[[ SUPPLIED MATERIAL, beginning ]]

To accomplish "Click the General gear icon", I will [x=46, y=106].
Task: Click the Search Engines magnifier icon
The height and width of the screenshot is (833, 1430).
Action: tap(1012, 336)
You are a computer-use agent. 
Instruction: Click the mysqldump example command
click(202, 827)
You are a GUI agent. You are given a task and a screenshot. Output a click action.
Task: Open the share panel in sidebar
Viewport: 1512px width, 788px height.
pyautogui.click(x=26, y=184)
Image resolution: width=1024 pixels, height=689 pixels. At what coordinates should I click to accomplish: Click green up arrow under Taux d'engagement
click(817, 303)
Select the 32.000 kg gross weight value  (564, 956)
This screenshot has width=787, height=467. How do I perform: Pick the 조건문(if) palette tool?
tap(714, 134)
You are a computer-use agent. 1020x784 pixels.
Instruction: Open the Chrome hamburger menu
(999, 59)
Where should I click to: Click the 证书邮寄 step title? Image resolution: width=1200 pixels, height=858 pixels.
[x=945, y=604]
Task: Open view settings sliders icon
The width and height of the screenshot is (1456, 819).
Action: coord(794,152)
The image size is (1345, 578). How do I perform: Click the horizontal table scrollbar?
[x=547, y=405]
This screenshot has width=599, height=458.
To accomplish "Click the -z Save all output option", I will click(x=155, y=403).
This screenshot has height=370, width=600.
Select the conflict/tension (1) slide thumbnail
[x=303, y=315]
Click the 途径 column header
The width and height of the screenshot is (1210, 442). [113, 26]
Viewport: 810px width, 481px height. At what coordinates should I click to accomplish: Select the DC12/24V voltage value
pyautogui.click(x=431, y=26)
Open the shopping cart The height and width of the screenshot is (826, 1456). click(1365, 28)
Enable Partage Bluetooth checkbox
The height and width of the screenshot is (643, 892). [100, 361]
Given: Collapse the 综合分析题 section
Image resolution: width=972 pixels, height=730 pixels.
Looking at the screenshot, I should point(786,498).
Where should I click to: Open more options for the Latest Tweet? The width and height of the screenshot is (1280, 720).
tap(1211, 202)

[[ SUPPLIED MATERIAL, end ]]

A faithful copy of the whole listing is needed.

To accomplish "Click the General gear icon", I will [x=46, y=106].
Task: Click the Search Engines magnifier icon
The height and width of the screenshot is (833, 1430).
Action: tap(1012, 336)
You are a computer-use agent. 
Instruction: Click the mysqldump example command
click(202, 827)
You are a GUI agent. You are given a task and a screenshot. Output a click action.
Task: Open the share panel in sidebar
Viewport: 1512px width, 788px height.
pyautogui.click(x=26, y=184)
Image resolution: width=1024 pixels, height=689 pixels. At what coordinates should I click to accomplish: Click green up arrow under Taux d'engagement
click(817, 303)
Select the 32.000 kg gross weight value  (564, 956)
This screenshot has width=787, height=467. How do I perform: Pick the 조건문(if) palette tool?
tap(714, 134)
You are a computer-use agent. 1020x784 pixels.
Instruction: Open the Chrome hamburger menu
(999, 59)
Where should I click to: Click the 证书邮寄 step title? Image resolution: width=1200 pixels, height=858 pixels.
[x=945, y=604]
Task: Open view settings sliders icon
The width and height of the screenshot is (1456, 819).
Action: coord(794,152)
The image size is (1345, 578). How do I perform: Click the horizontal table scrollbar?
[x=547, y=405]
This screenshot has width=599, height=458.
To accomplish "Click the -z Save all output option", I will click(x=155, y=403).
This screenshot has height=370, width=600.
Select the conflict/tension (1) slide thumbnail
[x=303, y=315]
Click the 途径 column header
The width and height of the screenshot is (1210, 442). [113, 26]
Viewport: 810px width, 481px height. At what coordinates should I click to accomplish: Select the DC12/24V voltage value
pyautogui.click(x=431, y=26)
Open the shopping cart The height and width of the screenshot is (826, 1456). click(1365, 28)
Enable Partage Bluetooth checkbox
The height and width of the screenshot is (643, 892). [100, 361]
Given: Collapse the 综合分析题 section
Image resolution: width=972 pixels, height=730 pixels.
Looking at the screenshot, I should point(786,498).
Where should I click to: Open more options for the Latest Tweet? The width and height of the screenshot is (1280, 720).
tap(1211, 202)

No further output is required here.